### Data extract
^^^^
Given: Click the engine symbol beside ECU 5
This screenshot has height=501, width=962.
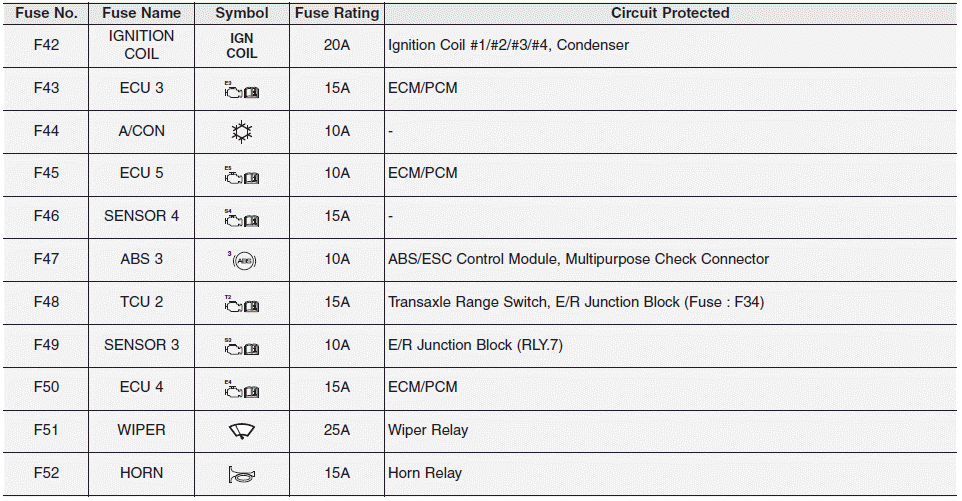Looking at the screenshot, I should [241, 175].
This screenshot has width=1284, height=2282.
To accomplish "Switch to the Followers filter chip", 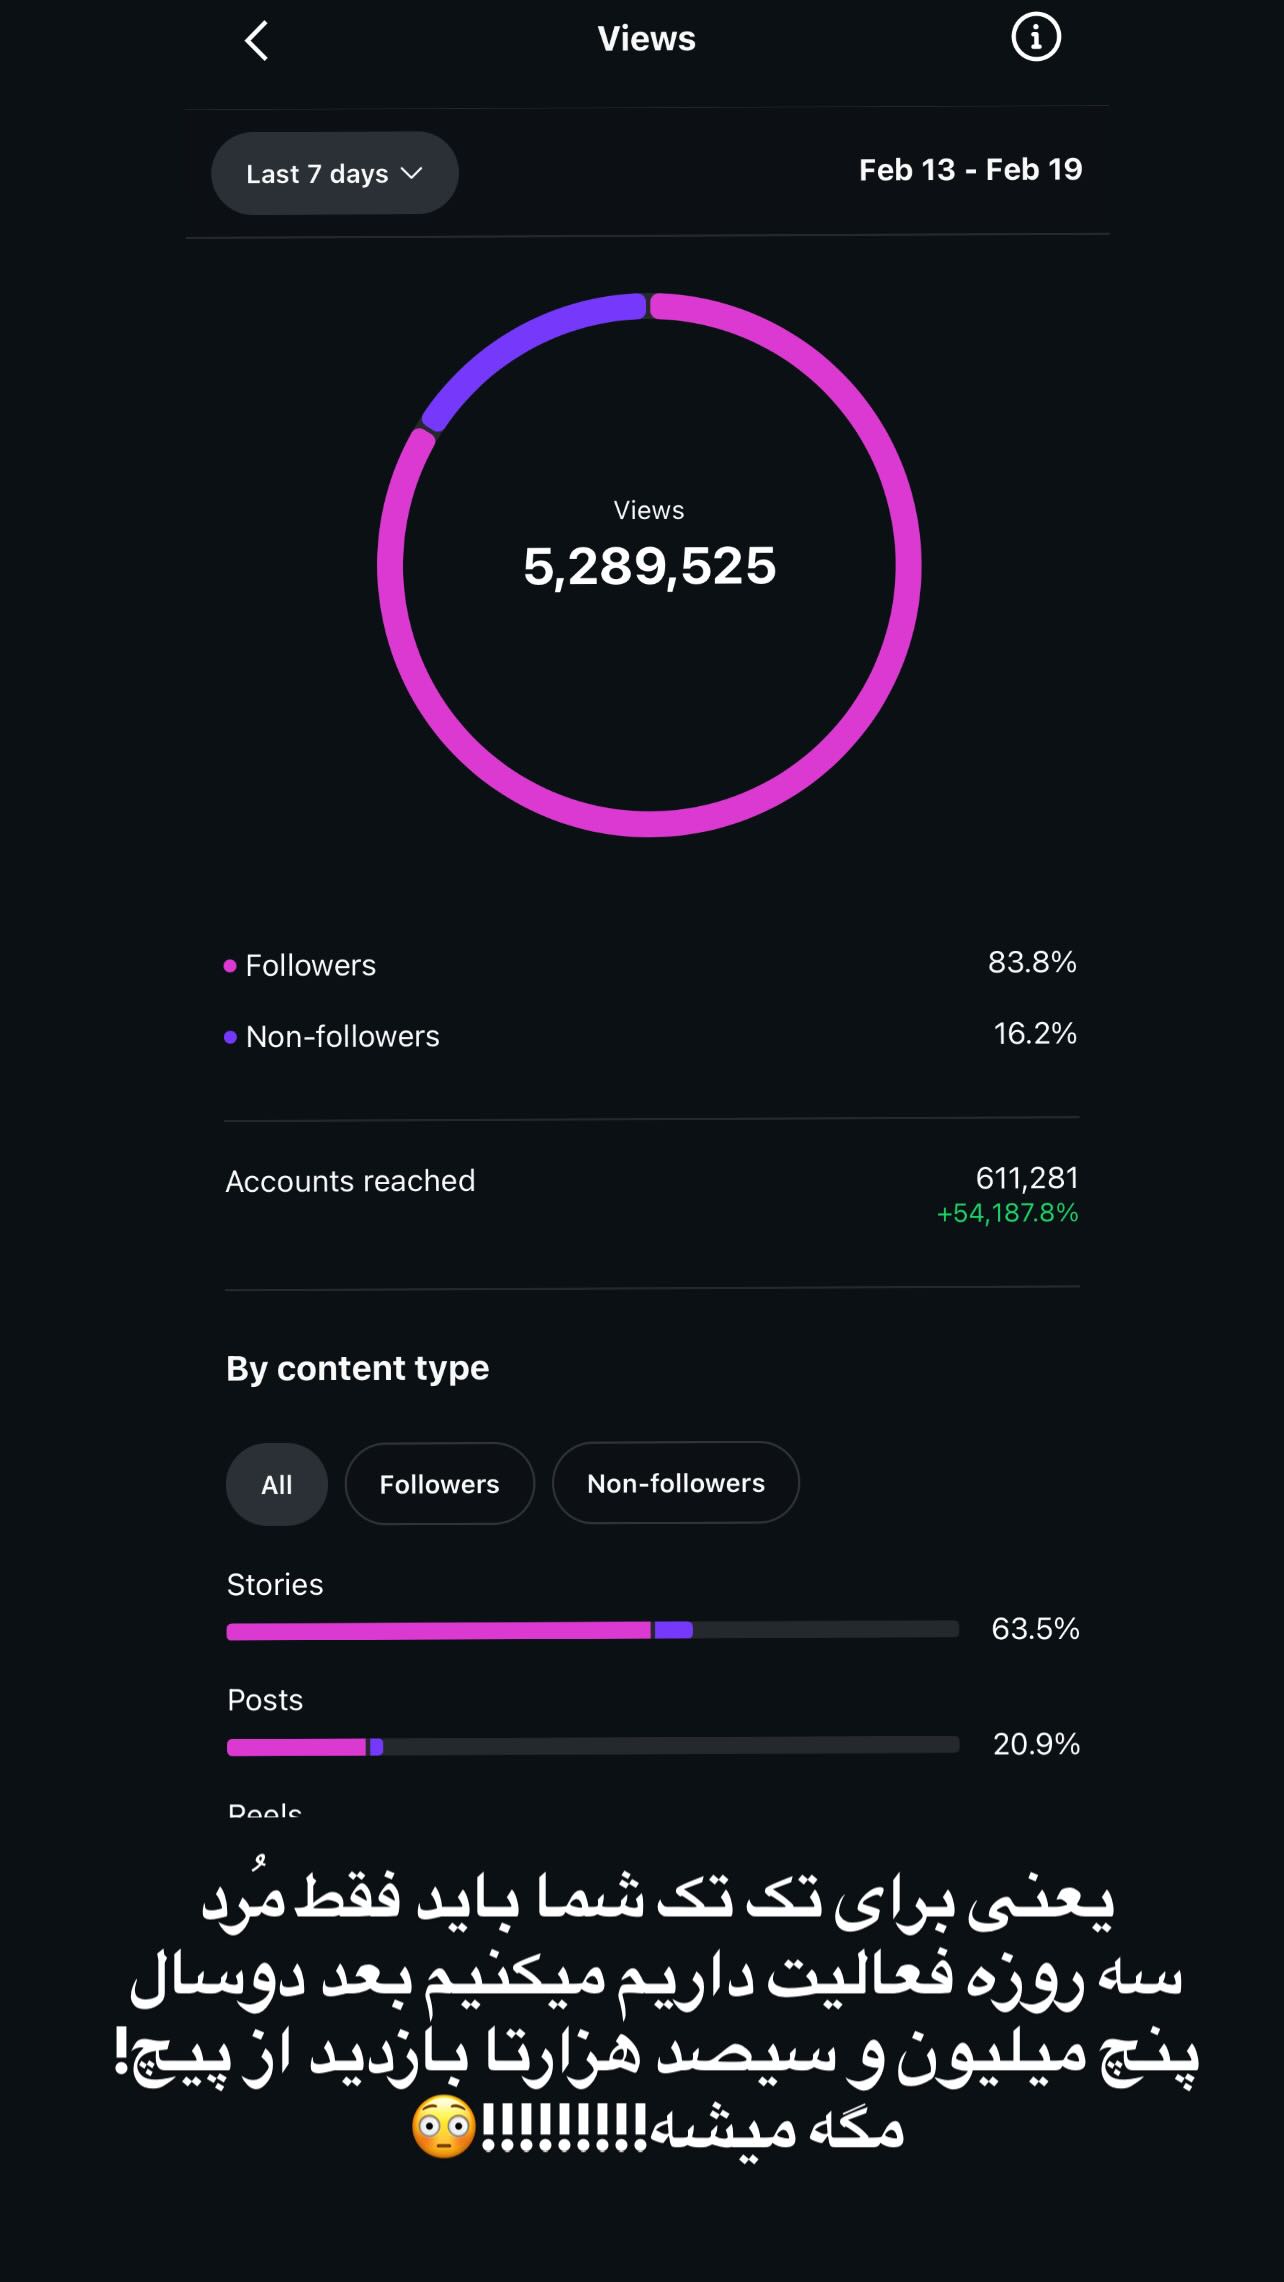I will tap(439, 1484).
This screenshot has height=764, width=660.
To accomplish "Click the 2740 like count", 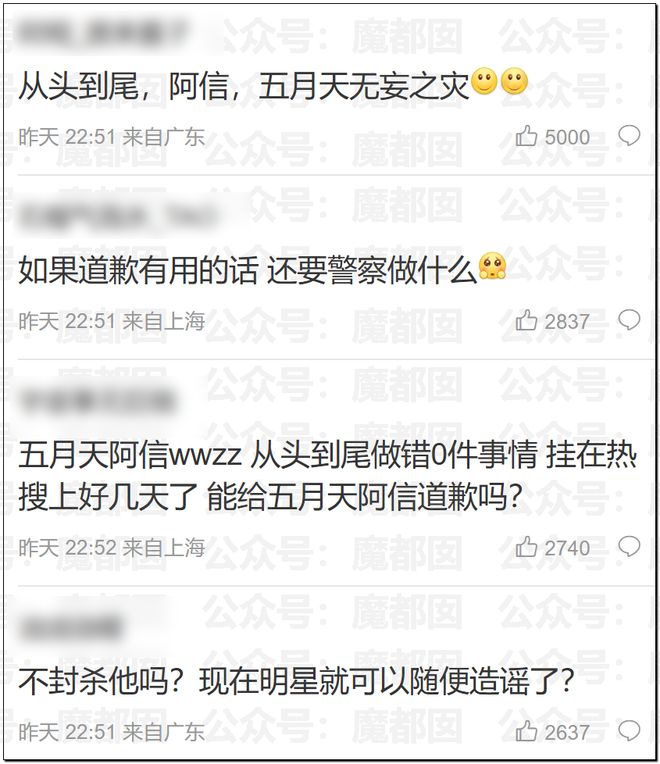I will [x=567, y=548].
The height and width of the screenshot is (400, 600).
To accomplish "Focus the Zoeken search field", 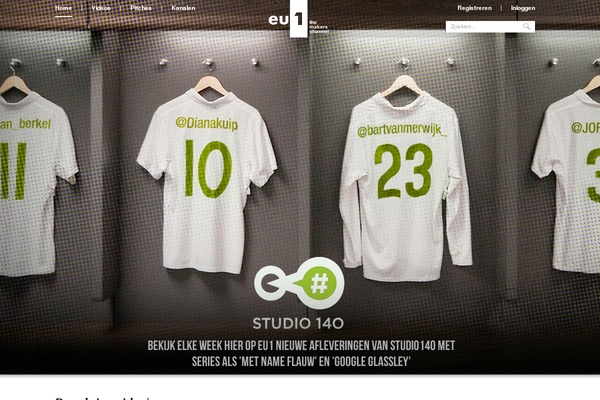I will pos(490,26).
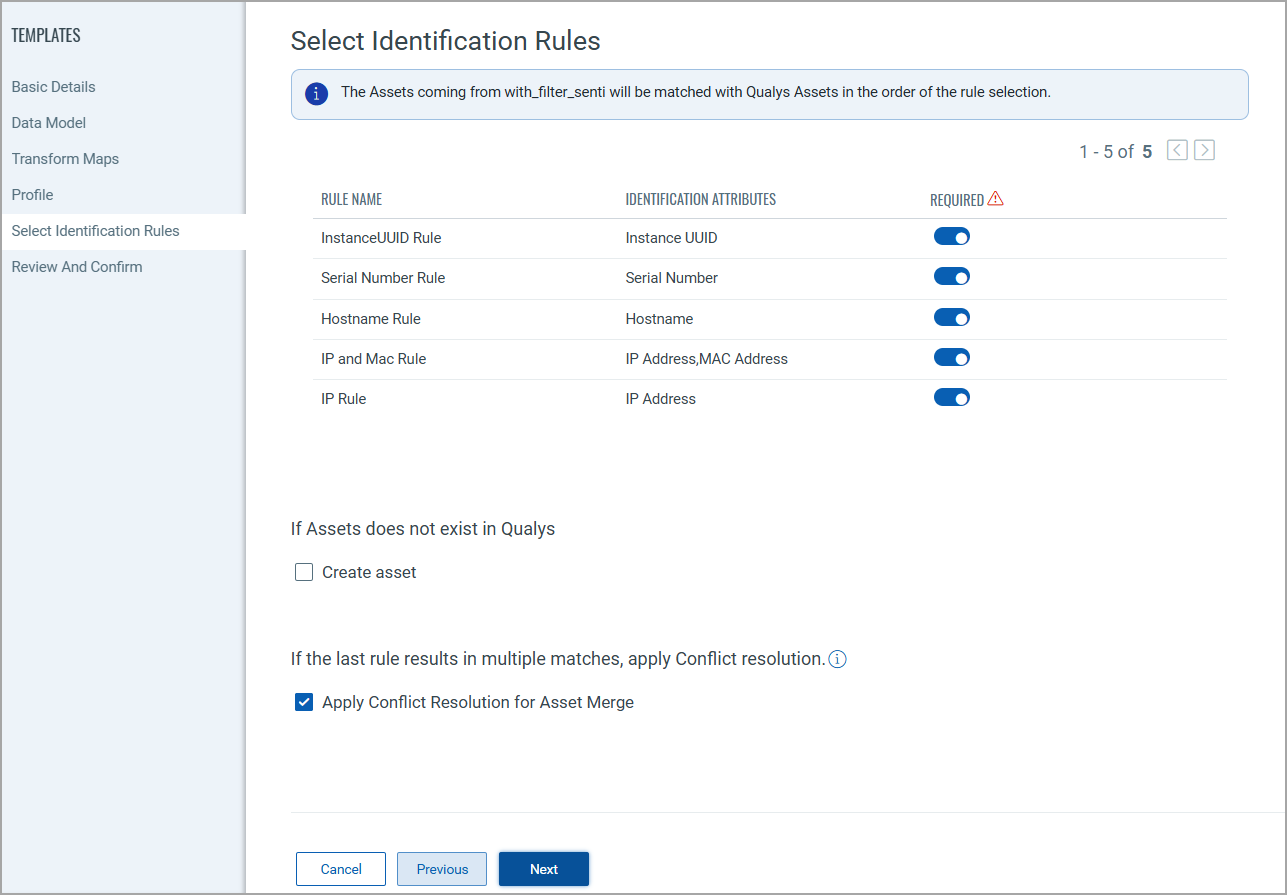Viewport: 1287px width, 895px height.
Task: Open the Transform Maps section
Action: click(x=65, y=158)
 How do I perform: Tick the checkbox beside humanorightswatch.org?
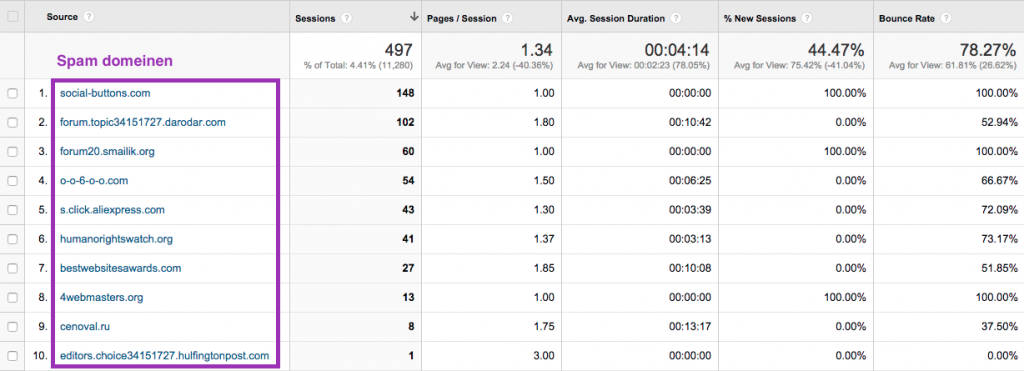pyautogui.click(x=12, y=239)

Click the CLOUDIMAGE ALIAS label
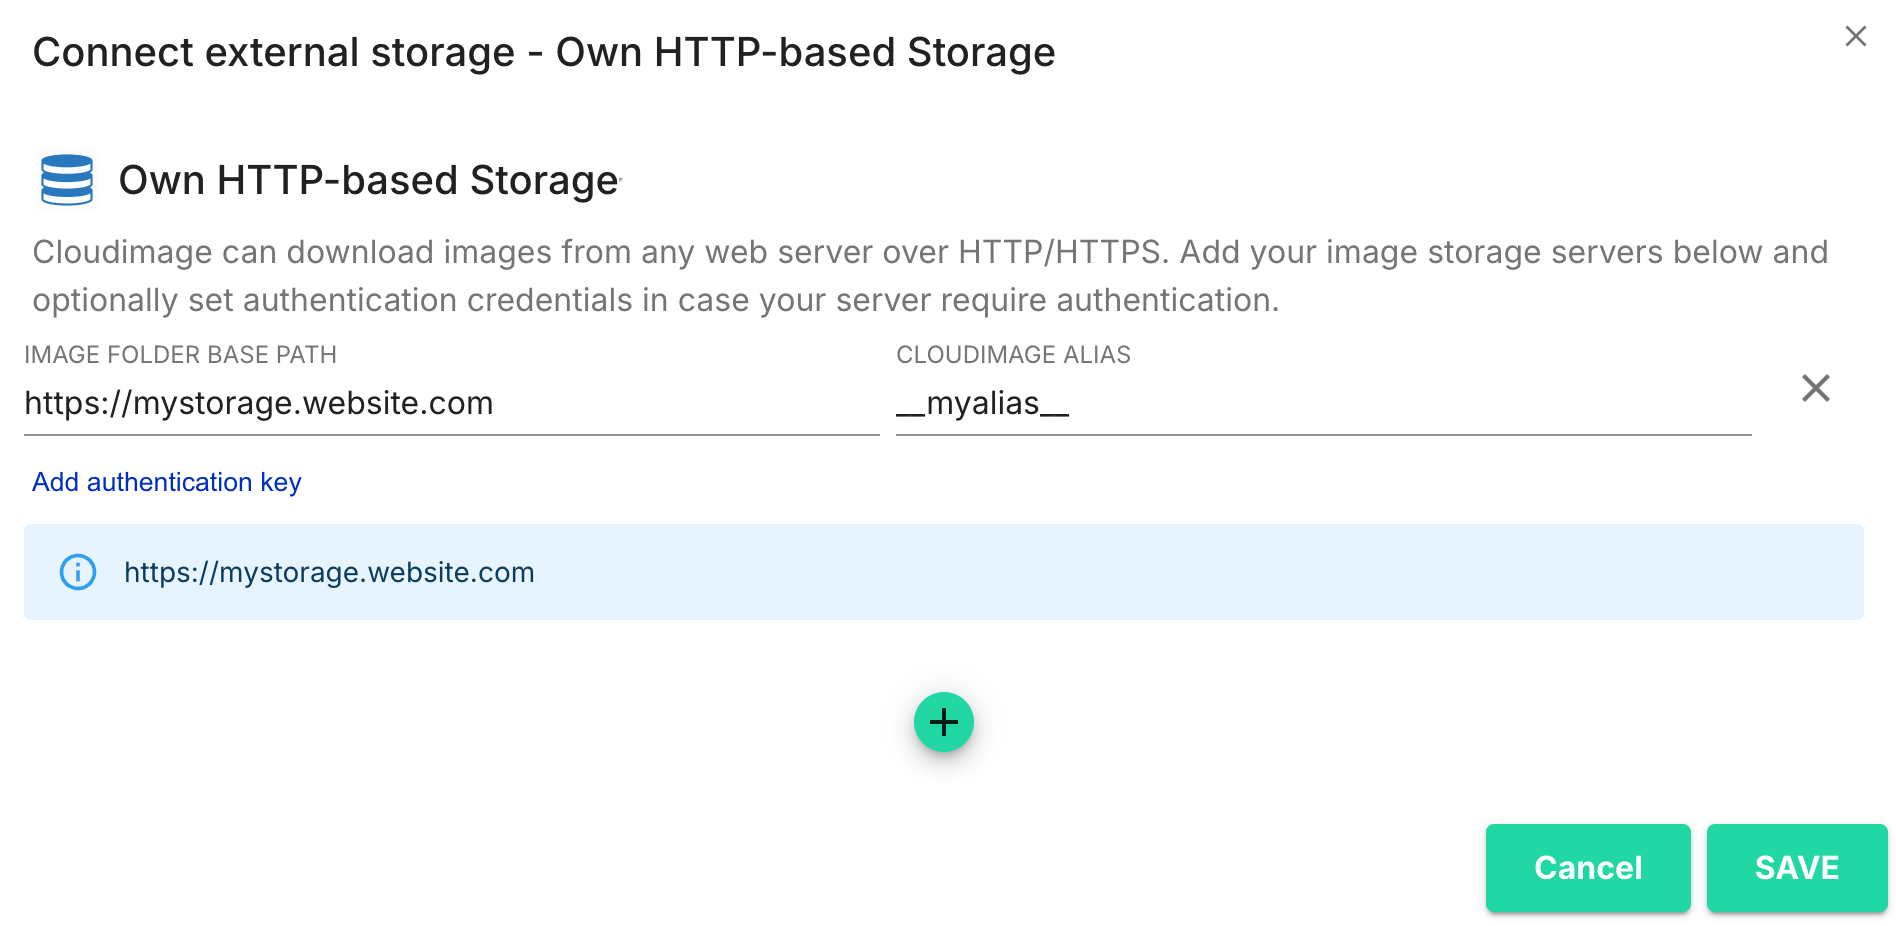1013,355
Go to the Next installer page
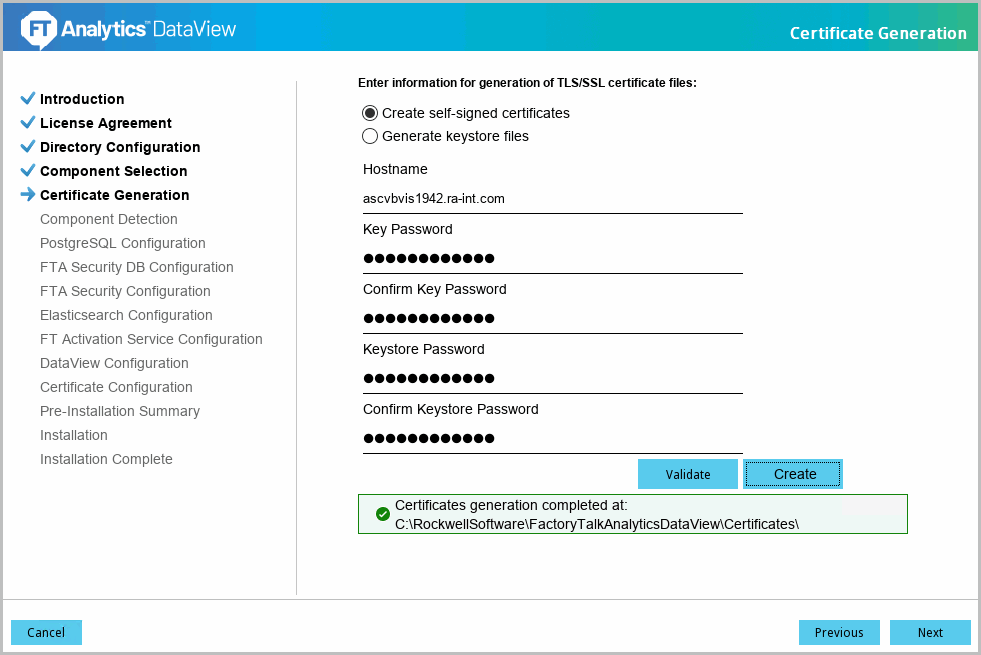981x655 pixels. pyautogui.click(x=930, y=632)
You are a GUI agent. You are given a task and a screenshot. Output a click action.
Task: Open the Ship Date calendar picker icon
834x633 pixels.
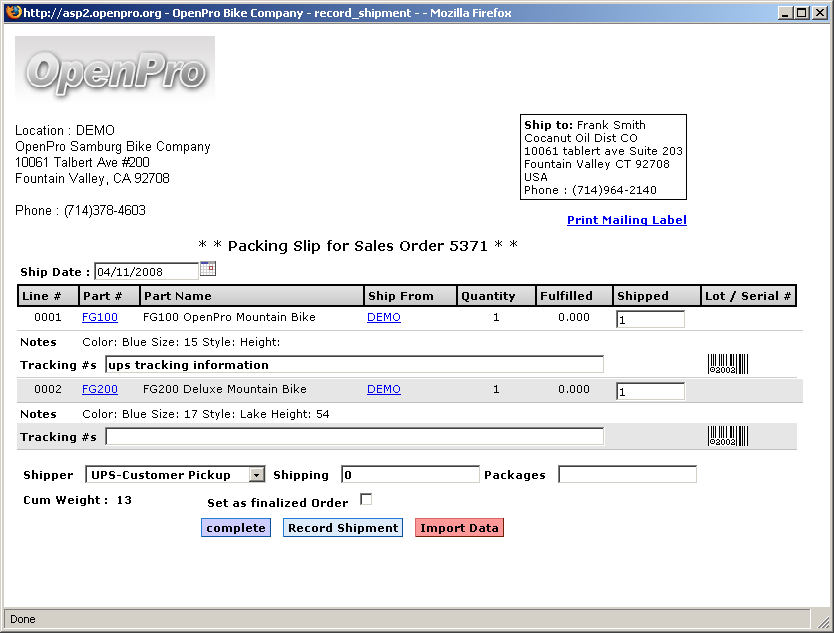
^^^^
### What you have to do
When you reach the line containing "Click the CLOUDIMAGE ALIAS label" in the records above, write out that line and every line after it through the end, exactly, but omit the pictures.

### Response to this task
Click the CLOUDIMAGE ALIAS label
1013,355
Go to the Next installer page
981x655 pixels. pyautogui.click(x=930, y=632)
You are a GUI agent. You are given a task and a screenshot. Output a click action.
Task: Open the Ship Date calendar picker icon
834x633 pixels.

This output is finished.